Aim:
Answer these questions from the Greek crisis text below:
(a) How did the Greeks vote on Sunday?
(b) Whose hard line does the writer expect to be maintained?
(c) In which currency does the writer say their money is placed?

[start Text excerpt]

If we have learned one thing from the last two weeks though, it’s that this crisis is far from settled, and there will undoubtedly be more unexpected developments before we can say that it is over.


So the Greeks held their collective nerve and voted No on Sunday; now we wait to see whether Germany will follow through on the threat to throw Greece out of the Euro, and perhaps out of the EU altogether.

On the face of it, it makes no economic sense to take such drastic action over what, in the grand scheme of things, are relatively small sums of money, but this has always been as much a political crisis as an economic one, and, in political terms, allowing popular democracy to win out over neoliberal discipline is a much bigger threat to Europe’s rulers than even the worst shocks that might follow a Grexit from the Euro.

So my money (euro, not drachma) is on Merkel sticking to her hard line. Whatever happens, difficult times ahead for Greece.


I’ve been involved in a lot of political activity over the years, but, being honest, I have to admit that most of it has been, if not exactly inconsequential, then marginal at best. A few minor victories here, some setbacks there, nothing that will trouble the historians. I don’t mean this dismissively; progress has always come in countless tiny increments, and some occasional leaps, and it’s usually only with the benefit of hindsight that we can tell what is significant.

[end Text excerpt]
[start Stored records]

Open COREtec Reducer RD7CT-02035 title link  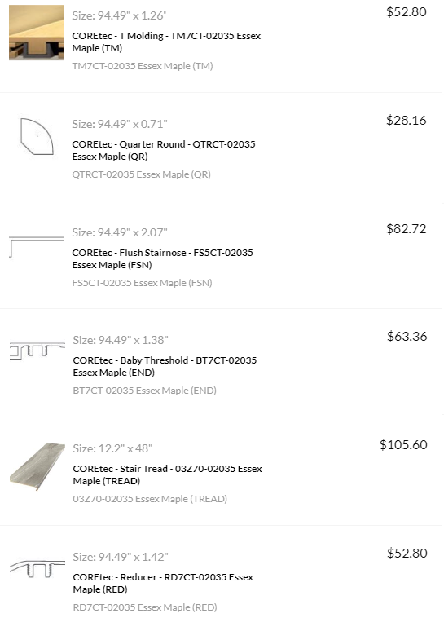[163, 583]
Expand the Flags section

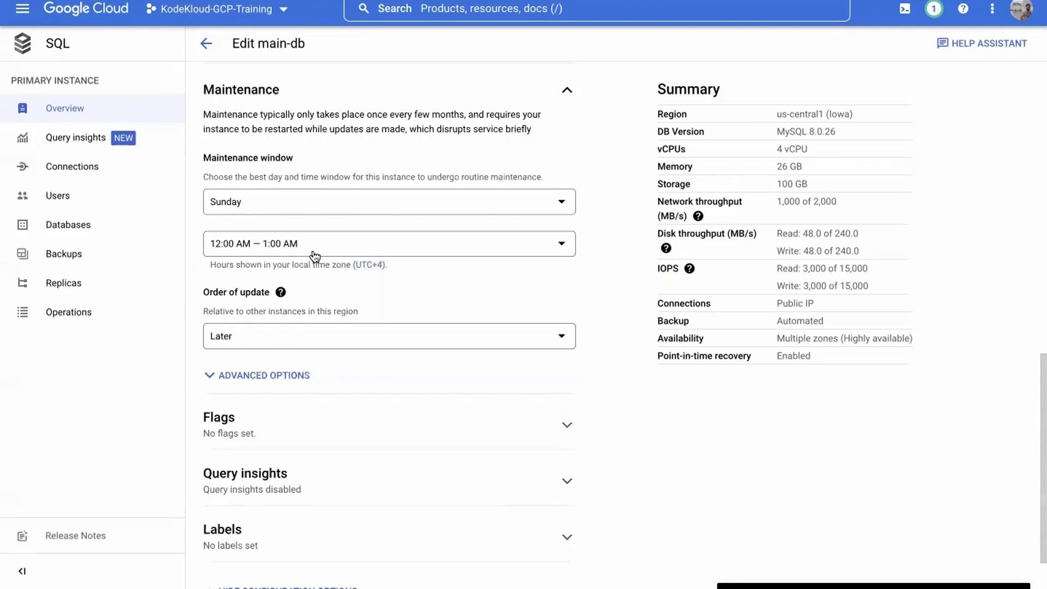tap(567, 425)
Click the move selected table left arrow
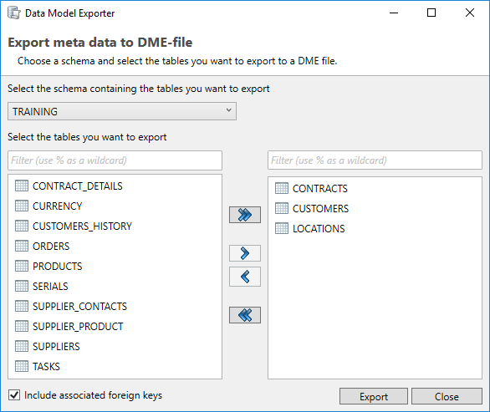The height and width of the screenshot is (412, 490). pos(245,277)
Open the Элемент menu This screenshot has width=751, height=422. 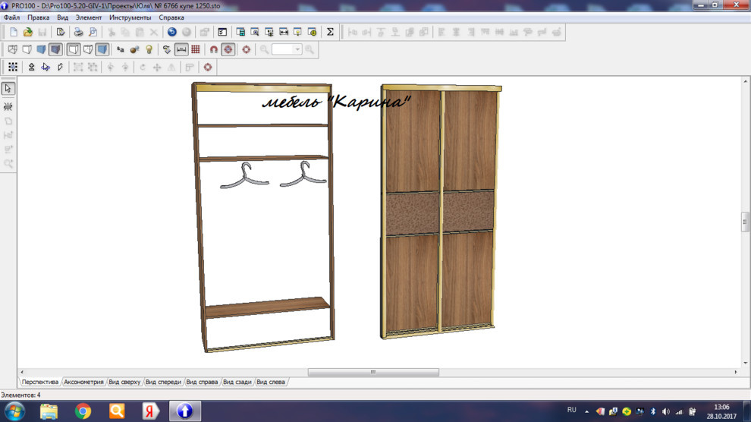pyautogui.click(x=88, y=17)
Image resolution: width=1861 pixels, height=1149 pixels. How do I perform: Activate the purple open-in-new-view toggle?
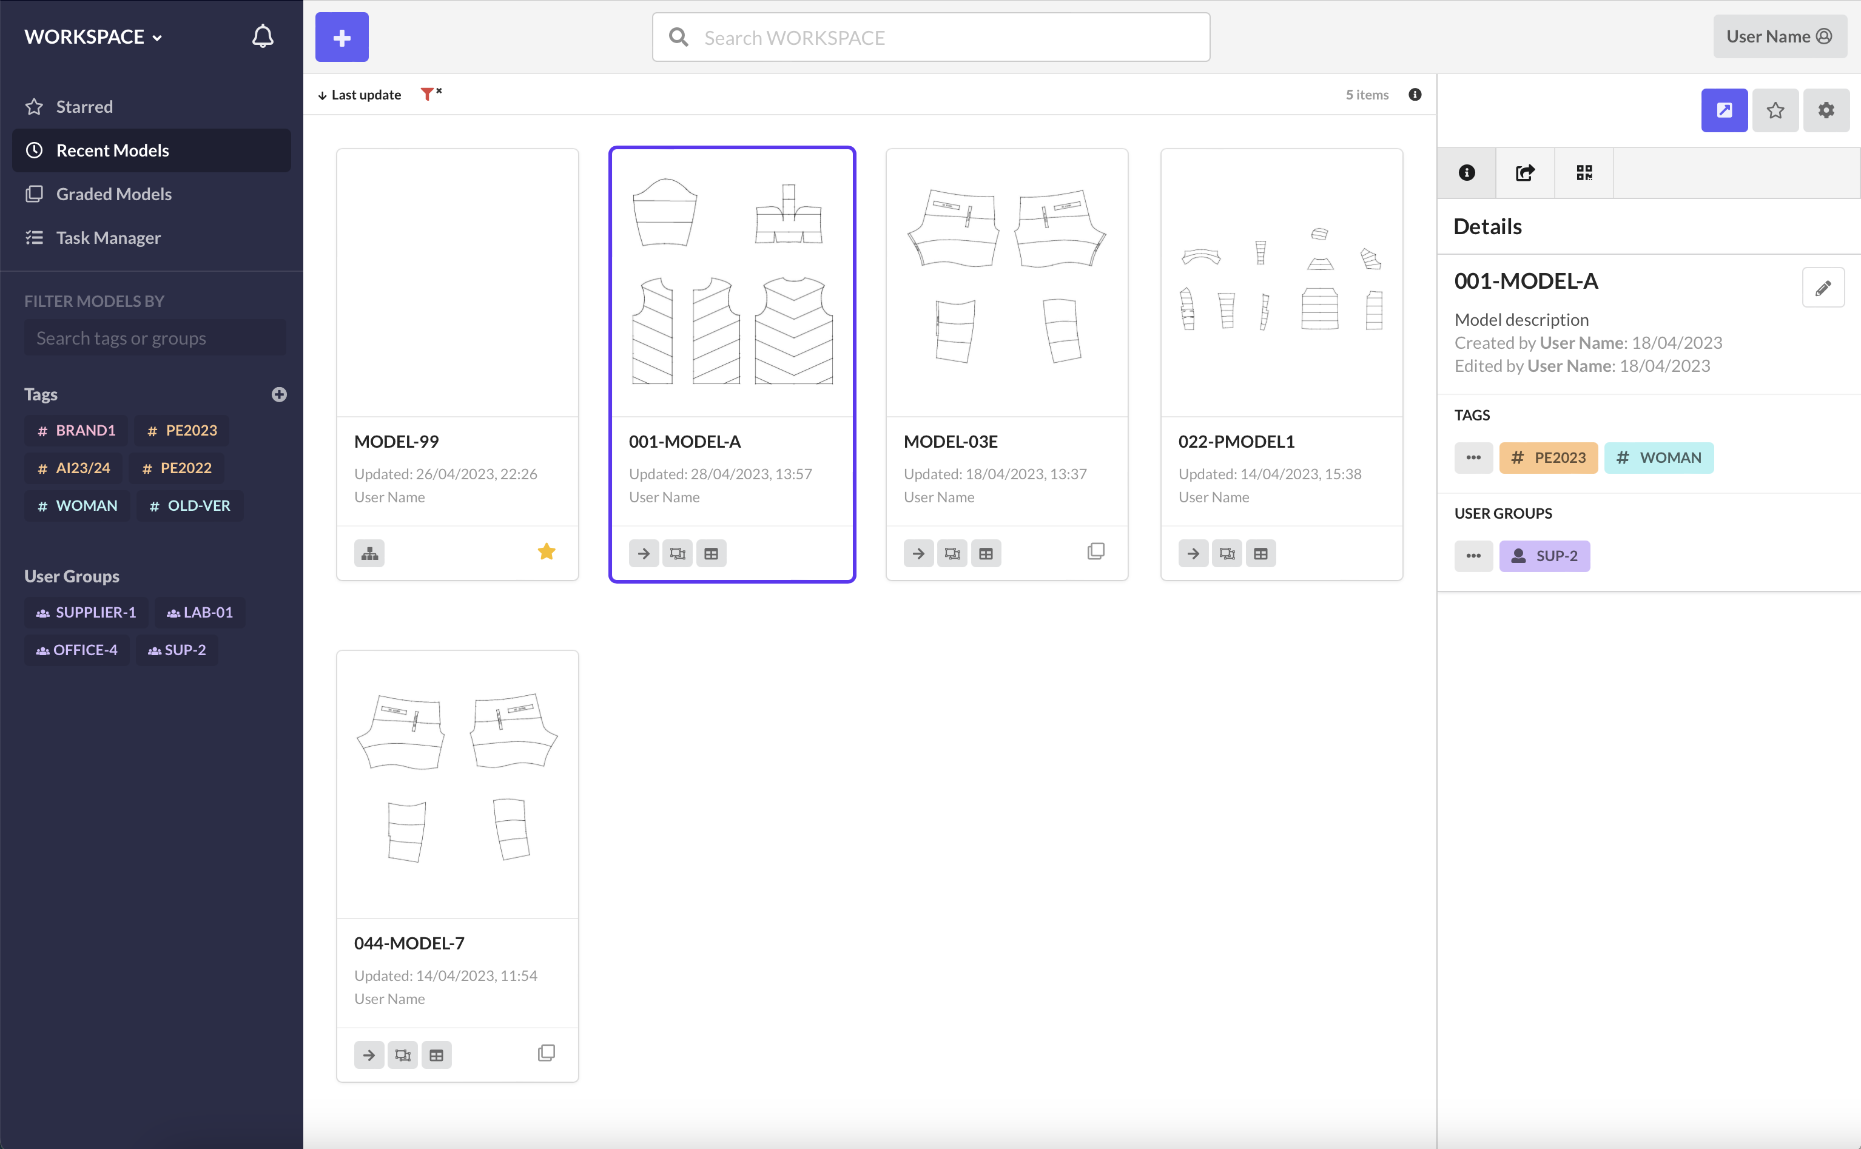[x=1724, y=110]
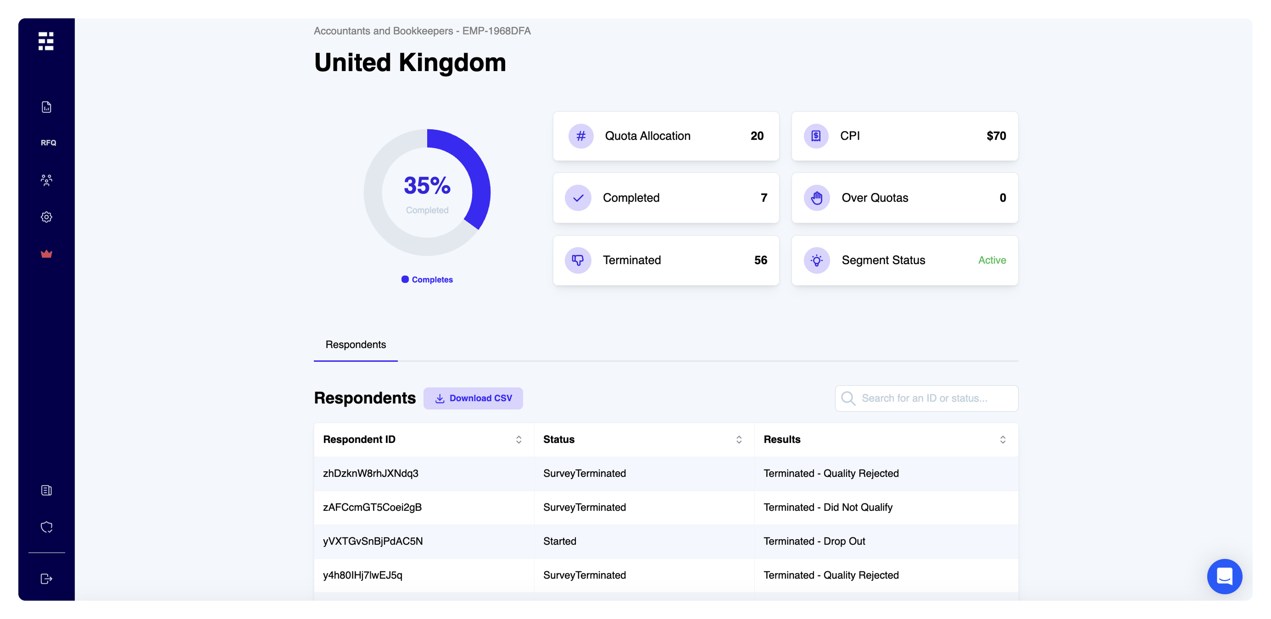Screen dimensions: 1271x619
Task: Click the red crown icon in the sidebar
Action: (x=46, y=254)

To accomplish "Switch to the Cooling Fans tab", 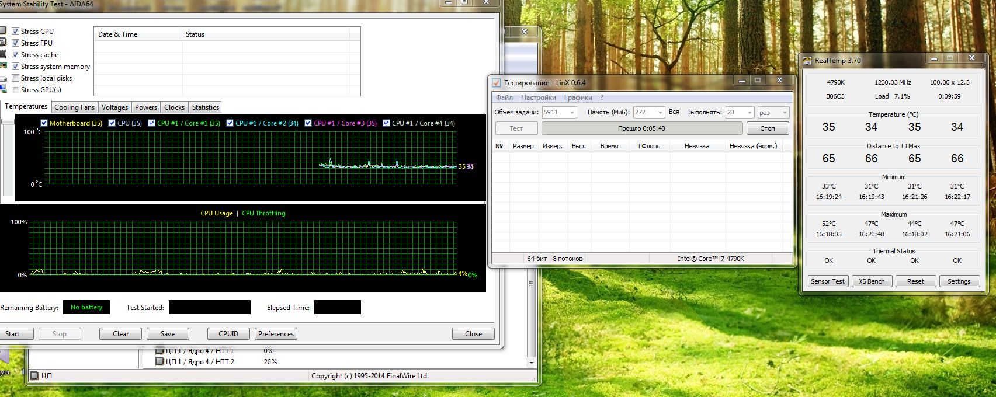I will tap(74, 107).
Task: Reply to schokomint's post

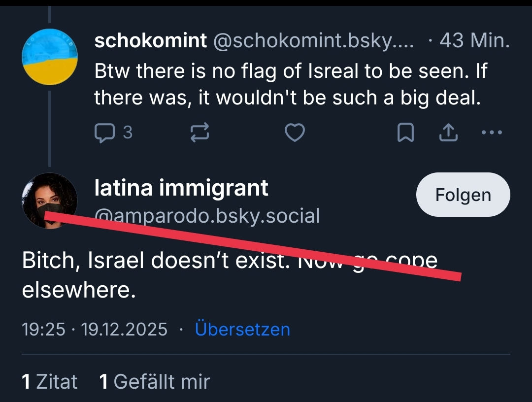Action: (104, 132)
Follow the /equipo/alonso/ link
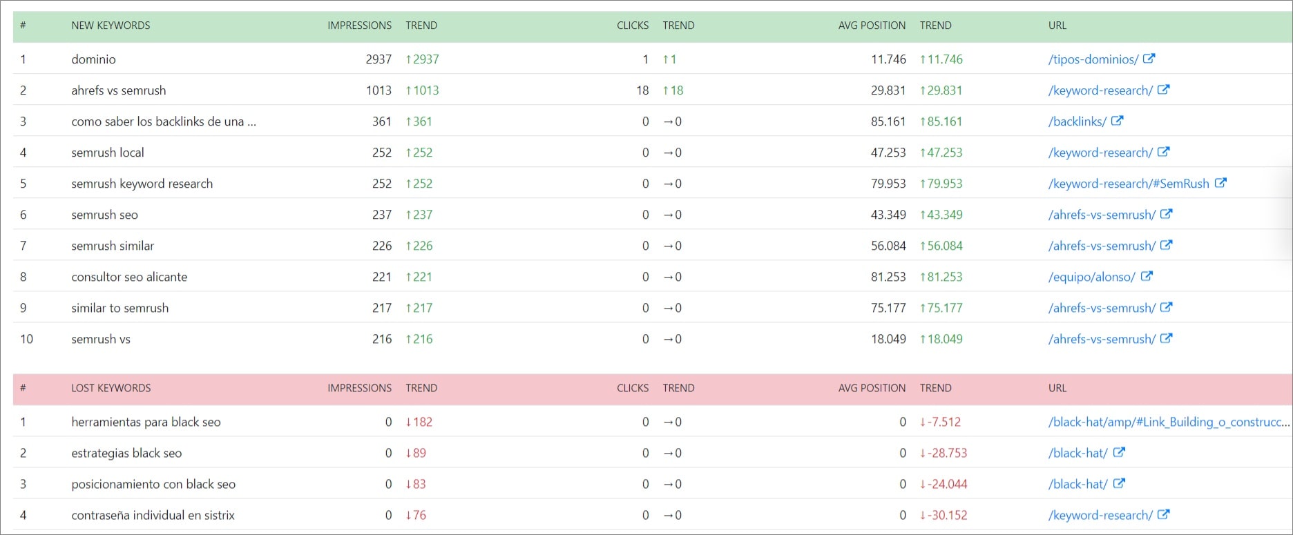 tap(1091, 277)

[end Stored records]

Exercise answer:
(a) They voted No.
(b) Merkel's.
(c) The euro, not the drachma.